À qui s’adressent ces formations?
La première s’adresse aux personnes qui interviennent auprès des jeunes et des enfants. Elle a pour but d’habiliter ces adultes à mieux intervenir. La deuxième, nous l’appelons Atelier sur la mobilisation. C’est un atelier qui permet aux gens d’organiser un groupe, de savoir comment interpeller les forces vives de la communauté, de faire un plan d’action, etc. Ça s’adresse à tout le monde qui est intéressé par la problématique.
Le programme porte le titre «Jeunes et sexualisation : approches novatrices en matière d’intervention». Qu’entendez-vous par «Jeunes et sexualisation»?
Ce que l’on constate, c’est que les enfants commencent de plus en plus tôt à avoir des comportements sexuels, mais en n’étant éveillés à la sexualité, disons, naturellement; ce sont vraiment des choses qu’ils voient dans les médias. En même temps, ces jeunes n’ont pas la maturité affective nécessaire pour faire face aux conséquences de la sexualité. Donc, c’est une sexualité imposée.

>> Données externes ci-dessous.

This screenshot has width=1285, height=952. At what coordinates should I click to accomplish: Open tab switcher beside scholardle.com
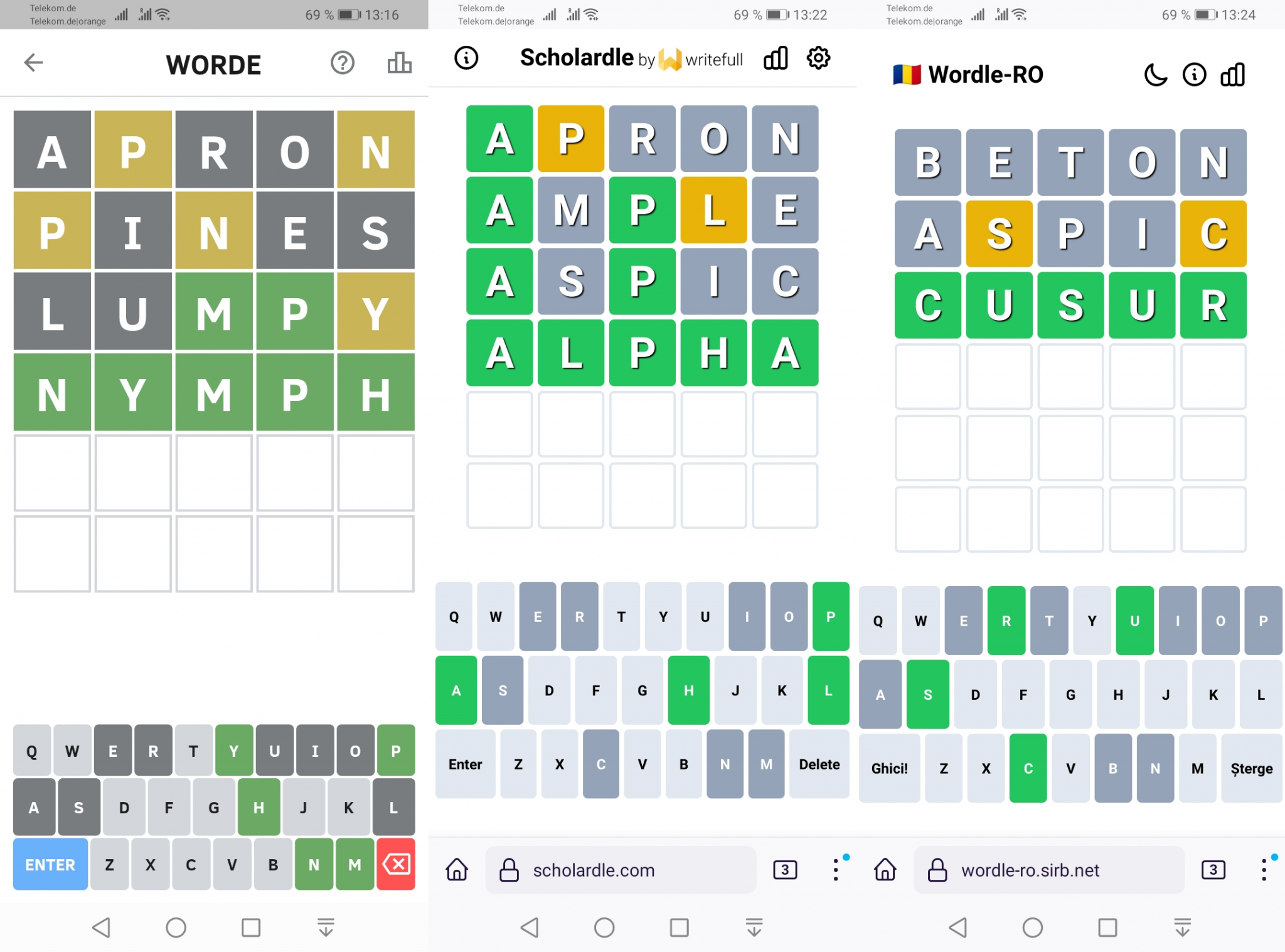click(785, 870)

Ces formations seront offertes un peu partout au Québec. Est-ce que vous savez déjà à quels endroits elles seront données?
Je reçois des appels présentement. Les milieux doivent organiser la formation, mais celle-ci est gratuite. À Montréal, il n’y a pas encore de dates de fixées.
Le Y des femmes avait initié le projet «Outiller les jeunes face à l’hypersexualisation» en collaboration avec l’UQAM il y a quelque temps. Le Y des femmes s’en dissocie maintenant. Pourquoi?
Nous n’étions pas contents du partenariat avec l’UQAM. Depuis 30 ans, les groupes communiquent avec le service aux collectivités de l’UQAM, nous travaillons avec des professeurs qui participent [au projet] et ces connaissances et les outils reviennent aux groupes. Dans notre cas, il y a une professeure qui était engagée dans le projet qui s’est approprié tout ce qui a été produit.